# PS3 help



## Julie67 (May 30, 2010)

My son has brought his Playstation 3 from the UK.

He desperately wants to play online as he has some social network with his friends back in the UK and its the only way he can communicate with them.

The only problem is is that when he plays online the internet connection drops to such a slow speed that it disconnects from the game.

I have tried Etisilat and now we have Mobinil. I pay for the 7.2 speed but it always drops when playing.

I have a USB and wifi adaptor for both and now an ethernet cable which Mobinil told us would solve the problem but .......

Any suggestions?

PS. I dont have a landline into my apartment and I dont really want to pay to have one put in as it is only rented but if this is my only option then I will have to.
But will it work? Obviously the mobile companies say yes.


----------



## MaidenScotland (Jun 6, 2009)

Hi julie

I don´t know the answer but there must be one.. the internet cafe behind me is always full of young lads playing games so it is possible.

NZCowboy or DG will probably come up with a solution for you.

Maiden


----------



## seawind77 (Oct 2, 2010)

check with your doorman maybe some of your neighbour can share dsl line with you. this is common practice in egypt.


----------



## DeadGuy (Jan 22, 2010)

Hi,

If the ethernet cable did not work then it's the quality of the service that they're providing you......Unless the dongle is positioned in a place where the coverage isn't that good of course......Which is still not making any sense considering that you're paying for the 7.2 speed......I mean it's not supposed to be THAT bad :confused2:

seawind77's suggestion might be your best option if getting a land line is irritating you......A nearby neighbor that's willing to share the service (And the monthly cost of course) or a nearby internet cafe that's willing to be your "ISP" would be your best shot (The prices for getting a connection from a local net cafe is around 30 EGP a month, but will most probably be more expensive considering the circumstances, being in Sharm I mean, not to mention being a foreigner!).
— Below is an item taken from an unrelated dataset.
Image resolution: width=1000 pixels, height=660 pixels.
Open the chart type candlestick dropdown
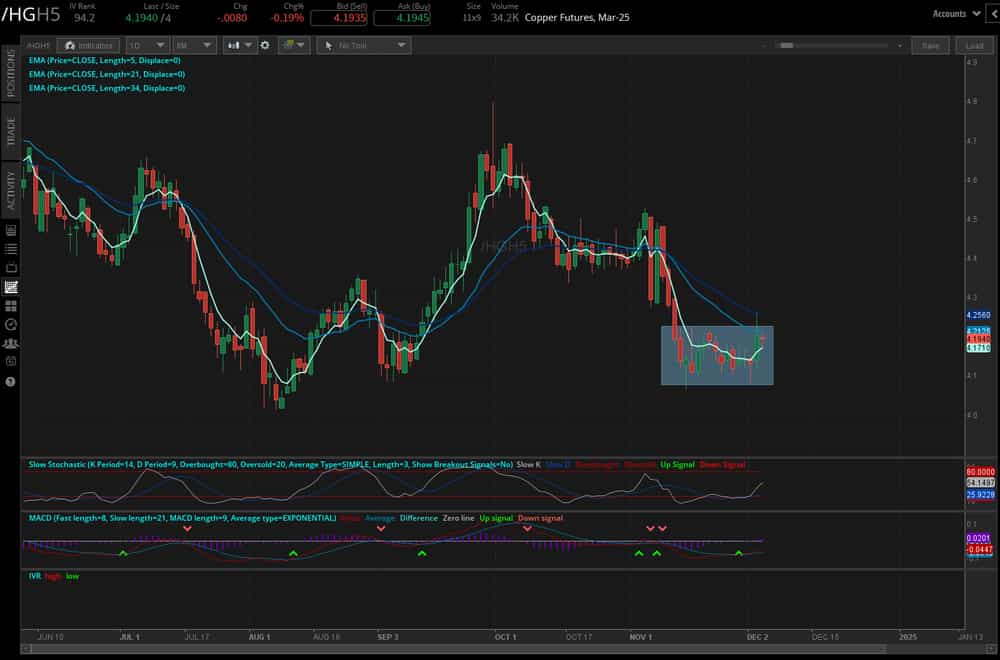click(240, 45)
The young ones playing games in the internet cafe that MaidenScotland has mentioned are playing "offline" though, they're just using the LAN network that connects the computers locally but not playing online.....
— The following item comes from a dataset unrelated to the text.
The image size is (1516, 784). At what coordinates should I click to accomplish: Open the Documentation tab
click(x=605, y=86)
Sorry if I couldn't help much, but as said, if the ethernet cable option didn't work, then it's most probably a service quality issue.......

Good luck!


----------



## SamWelbeck (May 24, 2010)

Hi - as a network engineer I can tell you that you will not solve this problem without a faster and more consistent line. That means DSL. The USB Dongle and WIFI you are using will not work properly. I can not get DSL in my area so i have become an expert at getting the best speed out of Vodafone and Etisalat dongles. They are rubbish at best. One trick is to do your most work/play/downloads immediately after connecting as the speed worsens over time. Another thing is that they drop requests often. This in lay man's terms means that your computer is requesting info but that request is not successfully received. The reply is therefore not sent and this makes the connection look slow when in fact its not, its just inconsistent. It is impossible to enjoy gaming this way. Gaming relies on consistency over speed and its the consistency that is spoiling your son's experience.
Try playing at times when others may not be. From 10am-2pm for example on weekdays. The service is much improved. Or like I said, get DSL.

Hope this helps.


----------



## DeadGuy (Jan 22, 2010)

SamWelbeck said:


> Hi - as a network engineer I can tell you that you will not solve this problem without a faster and more consistent line. That means DSL. The USB Dongle and WIFI you are using will not work properly. I can not get DSL in my area so i have become an expert at getting the best speed out of Vodafone and Etisalat dongles. They are rubbish at best. One trick is to do your most work/play/downloads immediately after connecting as the speed worsens over time. Another thing is that they drop requests often. This in lay man's terms means that your computer is requesting info but that request is not successfully received. The reply is therefore not sent and this makes the connection look slow when in fact its not, its just inconsistent. It is impossible to enjoy gaming this way. Gaming relies on consistency over speed and its the consistency that is spoiling your son's experience.
> Try playing at times when others may not be. From 10am-2pm for example on weekdays. The service is much improved. Or like I said, get DSL.
> 
> Hope this helps.


Hi,

You're not missing much by not being able to get a DSL connection in your area.......DSL services does not differ much from the regular crappy dongle service in here, it's always a hit and miss thing.......

Downloading a file helps "Refreshing" the service sometimes......But other times it just drives the connection to be literally dead! But I assume the kinda games mentioned in the original post in here does require both downloading and uploading files that are quiet reasonable concerning the size issue, but said to cause the connection to fail, which means that the download bit will just drive it dead in that case........

Anyhow, I'm signed with Etisalat DSL service right now, but apparently they're using some none sense company for my line that's called "EgyNet", so far no major problems.....Hope that lasts anyway!

Merry Christmas!


----------